Based on the user requirements for a multi-page guided workflow, user authentication, project management, and a Flask backend, the proposed architecture is as follows:
Flask will be used for the backend logic, routing, API endpoints, and rendering frontend templates.
Server-side rendered HTML using Flask's Jinja2 templating engine. A modern CSS framework (e.g., Bootstrap or Tailwind CSS, TBD during implementation) will be used for a minimal, clean design. JavaScript (potentially with libraries like Chart.js or Plotly.js) will be used for interactive charts and potentially asynchronous status updates.

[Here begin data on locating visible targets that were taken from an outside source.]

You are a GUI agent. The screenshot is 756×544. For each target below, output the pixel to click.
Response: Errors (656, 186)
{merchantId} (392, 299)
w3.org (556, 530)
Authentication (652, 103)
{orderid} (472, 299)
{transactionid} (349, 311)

The Flask application will manage: User authentication (registration, login, session management). Project CRUD (Create, Read, Update, Delete) operations. Handling data input (CSV uploads, predefined dataset selection). Storing project metadata, data paths, and user information. Triggering the ML pipeline (data processing, modeling) as background tasks (e.g., using Flask-Executor, Celery, or simpler threading for local deployment) to avoid blocking web requests. Interacting with the existing agent logic (refactored as needed) and MLflow (for loading models, logging results). Serving results (metrics, charts, downloadable forecasts) to the frontend. Database: A database (MySQL, as supported by the create_flask_app template) will store user credentials, project details, and potentially task status. ML Pipeline Integration: The core logic from data_processing_agent.py and modeling_agent.py will be integrated into the Flask backend, callable upon user request within a specific project context. Deployment: The application will be containerized using Docker/Docker Compose for portability and deployed using the permanent deployment tool.